Max Tate knew he always wanted to be involved in something artistic. He tells P&J Recruitment how a then 29-year-old from Leeds ended up a franchisee in an Aberdeen salon.
As a toddler, Max Tate, 48, actually wanted to be a bin man. That didn’t last long, and his school soon harnessed his artistic flare and lined him up to be a graphic designer. By that stage, Max was already working in a salon on a Saturday, and knew where he wanted to be.
HOW DID YOU END UP IN ABERDEEN?
I am originally from Leeds, but I moved to Norfolk when I was about eight then to London following my initial hairdressing training. I moved up to Aberdeen to open the franchise when I was 29 and now I am the franchisee for Toni&Guy Aberdeen and Inverness.
IS THIS A JOB ‘10-YEAR-OLD YOU’ COULD HAVE IMAGINED YOURSELF IN?
Yes, I knew it would be something artistic. A friend of my mother’s son had just finished his hairdressing training. I must admit I thought he was majorly cool, so he obviously had a clear affect on me and my career choice.
WHAT TRAINING DID YOU DO TO GET ON THIS CAREER PATH?
I began my training in my hometown then made the decision to be fully immersed in hairdressing and to go for it – so I moved to London.
What I want people starting out on this career path to know is that now you don’t have to move to London – you can stay in your hometown and still work for a globally recognised brand. There are still all the same opportunities available. For example, we recently had the Toni&Guy International Art Team in to the Aberdeen salon to provide hands-on training, showcasing the latest trends and colour and cutting techniques.
HAVE YOU DONE ANY JOBS OTHER THAN WORKING IN A SALON?
Since school, this is the only profession I have been in. I did have a few backbreaking jobs during the school holidays, where I was mainly in fields picking odd vegetables – something that was definitely not for me.
WHAT SKILLS HAVE YOU DEVELOPED THROUGH YOUR CAREER?
After my formal training in hairdressing, being surrounded by so many amazingly creative people has developed me in so many ways. The ability to look beyond the ordinary, or making simple changes to a person’s look to make huge differences, is such a rewarding skill to have. I think as a hairdresser the ability to listen is the hardest one to crack but is also the most important.

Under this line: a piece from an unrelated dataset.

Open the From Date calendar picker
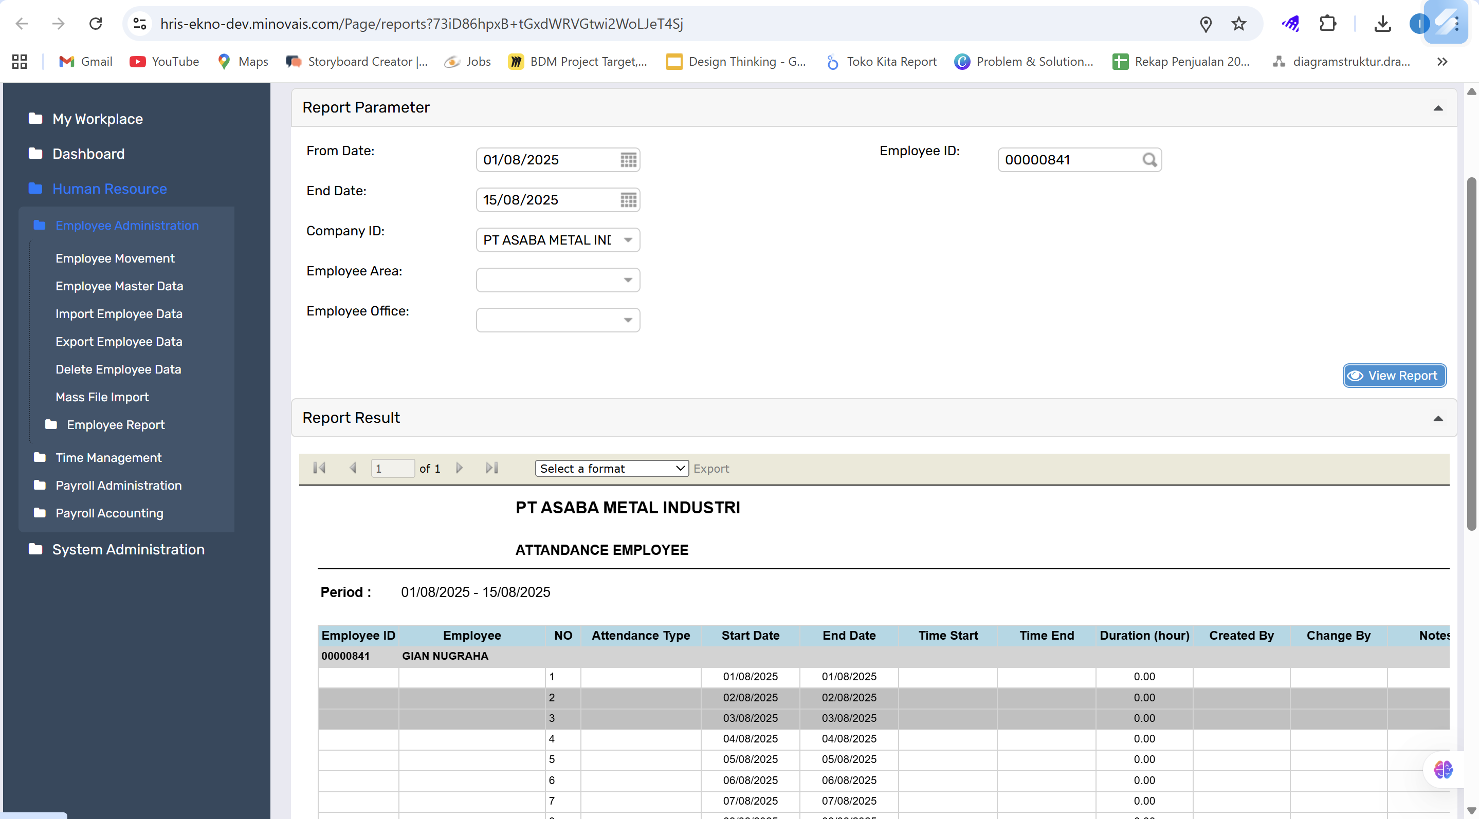This screenshot has height=819, width=1479. (x=628, y=160)
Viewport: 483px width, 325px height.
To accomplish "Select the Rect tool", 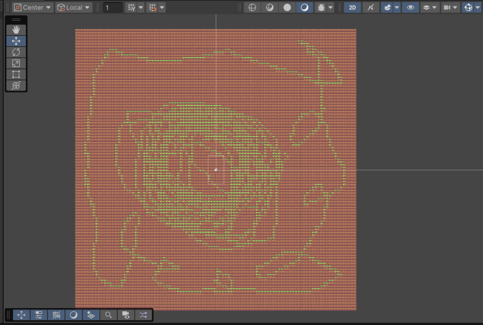I will pyautogui.click(x=16, y=75).
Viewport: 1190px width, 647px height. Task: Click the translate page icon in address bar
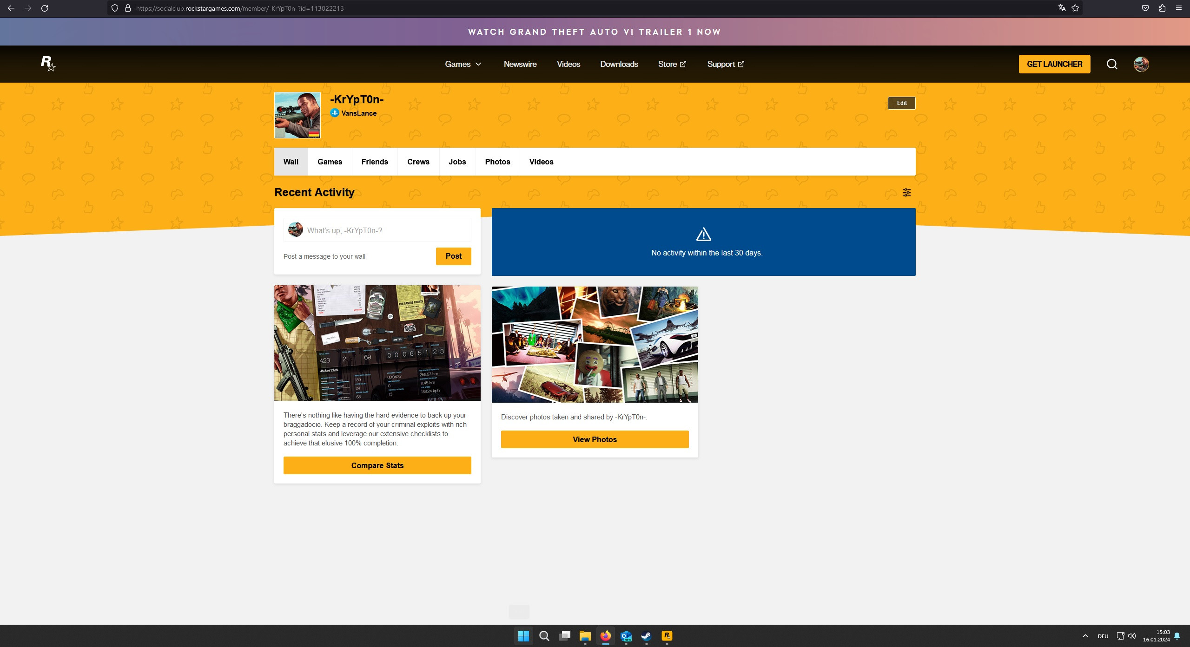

HAS ANYTHING SURPRISED YOU ABOUT YOUR WORK?
I never thought I had the stamina I have. The Aberdeen salon has been open for 19 years. I not only have to be behind a chair working but I also face the challenges of running two salons which are over 100 miles apart. I am in Inverness at least once a week.
WHAT SKILLS WOULD YOU SAY ARE NECESSARY TO YOUR JOB?
I can talk about the five or six “jobs” I have, but the main two include:
Being a hairdresser: here you have to be so aware of what is happening, not only in fashion at its highest level but also what is rising from the street. Today there are so many influences and it is more diverse than ever before.
As for being “the boss”: patience is not always something I have in abundance but it is something that you must gain to be a good boss.
It is not a skill, but my advice to give yourself the best fighting chance in this industry is to have a clear vision of how you want things to be within the salon environment and also surround yourself with people who can learn or share the same vision.
HAVE YOU MET ANYONE WHO WAS A PARTICULAR INFLUENCE TO YOU?
My biggest hairdressing influence at the start of my career, in the eighties and early nineties, was Anthony Mascolo, the youngest of the Mascolo brothers – not to be confused with Toni the eldest, who founded Toni&Guy with another of the brothers. I had the opportunity to work with him a couple of times and loved the way he was so inclusive and driven at the same time.
WHAT ADVICE WOULD YOU GIVE TO SOMEONE WANTING A CAREER IN THE HAIR INDUSTRY?
This is not for the faint hearted. Firstly, it’s really hard work before you get to the creativity part. To be at the top of your game it takes a lot of dedication – hours and hours of it. You need complete focus, especially while you are in your initial training. Then it doesn’t stop – there is always something to learn. Anyone who has watched any of the reality TV shows within professional kitchens has witnessed something similar to the pressure that our industry has. You have to love it.
WOULD YOU CHANGE ANYTHING?
For me, it would be for our industry to receive the respect it is due. I have worked with some of the most talented and hard working people, and I don’t think they get the credit they deserve. I would also like the younger generation to know that you don’t have to go to university to succeed.
I have been involved in London Fashion Week and I also regularly taught at the London Academy as I was heading up the Scottish Academy at that time. I also worked heavily for TIGI during that period too. Dream big and it will happen.